WORK TO DO:
1. In the passage on space partnerships, where will most of the day-to-day work with allies and partners be managed?
2. Write the next part of the passage on expanding space partnerships, picking up after its final sentence.

-- Begin EXTRACT PROVIDED --

Continue to Expand Partnerships. The extant strategic guidance calls for building enduring partnerships with other space-faring nations, civil space organizations, and commercial space entities to share benefits, costs, and risks. Strategic guidance also encourages efforts to strengthen existing alliances through increased cooperation across the various space sectors, spreading space services reliance to others, and providing greater space deterrence and stability through collective defense. That being said, partnerships also carry with them opposing risks and concerns. Risks include the unpredictability of horizontal escalation and greater potential damages and unintended consequences. Concerns center around autonomy, operational security, legality, and the interoperability of disparate space systems. All things considered though, the benefits outweigh the costs, risks and concerns are manageable in varying degree, and partnerships can ultimately be a stabilizing influence if done right. The Space Force, where the rubber meets the road, can help get it right. The Space Force will ultimately be where the preponderance of the complex working relations between allies and partners will be managed on a day-to-day basis. Future U.S. space leaders (military and civilian) and foreign counterparts will now have intersecting careers paths (touchpoints) to meet and cultivate enduring friendships that will translate into deeper international collaboration.

-- End EXTRACT PROVIDED --
-- Begin RECORDED INFORMATION --

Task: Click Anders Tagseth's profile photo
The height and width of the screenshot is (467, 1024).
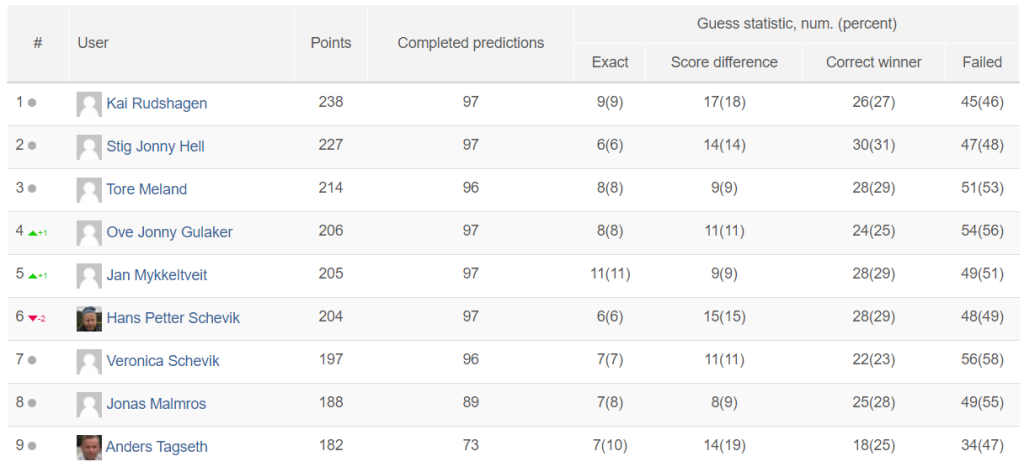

-- End RECORDED INFORMATION --

PER-TASK OUTPUTS:
1. In the Space Force.

2.
Conclusion

All major space-faring nations increasingly rely on space capabilities, but none more so than the United States. America presently has a lot more to lose, and therefore must take all necessary measures to protect its critical strengths in space and preserve its economic prosperity on Earth. Hence, to direct and guide the new Space Force, U.S. policymakers must develop a new space policy and strategy to sustain and enhance U.S. space preeminence in accordance with the new muscular National Security Strategy and National Defense Strategy. Otherwise, America risks losing in space and consequently losing on Earth.

Tuan Pham has extensive professional experience in the Indo-Pacific, and is widely published in national security affairs and international relations. The views expressed are his own.

Featured Image: View of a rocket launch from the rocket garden of Cape Canaveral museum. (USAF Museum)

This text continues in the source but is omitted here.